He had quite a bit of trouble getting to see Doc Savage. Probably trouble was not the right word.
Difficulty would be a better word. There really wasn't any trouble just then.
He began by not wanting to see Doc Savage.
“I want to see Renny Renwick,” he explained. “Renny Renwick is an old pal of mine. We built a dam
together in Africa before the world got so crazy.”
He told this to a receptionist, to another receptionist, to a couple of guards, and finally to another guy
who didn't seem to have much authority either.
“Now look here!” said Bill Keeley. “I'm not here to pick old Renny's pocket or sell him any insurance. If
the big-fisted bull-voiced lug don't want to see me, let him say so, and it'll be O. K. It'll be O. K. I'll kick
his teeth in the next time I run across the big palooka. But it'll be O. K.”
“Mr. Renwick,” said the superreceptionist, “is out of the city.
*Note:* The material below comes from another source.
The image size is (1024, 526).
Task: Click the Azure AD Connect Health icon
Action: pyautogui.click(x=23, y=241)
He is, to tell the truth, out of the country.”
“Where is he?”
“That,” said the superoffice boy, “is something I can't tell you. The man is building a highway for the U. S.
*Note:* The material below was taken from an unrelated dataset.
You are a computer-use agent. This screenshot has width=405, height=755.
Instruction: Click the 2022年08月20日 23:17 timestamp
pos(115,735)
army in an unnamed place, and that's more than I'm really supposed to tell you.”
“Well,” said Bill Keeley, “why the hell didn't somebody say so before this?”
Bill Keeley was an ample young man who somehow looked as if he would be more at home pushing a
wheelbarrow of concrete up a ramp and dumping it into a power dam in some jungle. The suns had
burned him and things had scarred his fists, and he had the mellow ease of a young man who had been
around. He had the air, too, of a young man who wasn't accustomed to being thrown out of places.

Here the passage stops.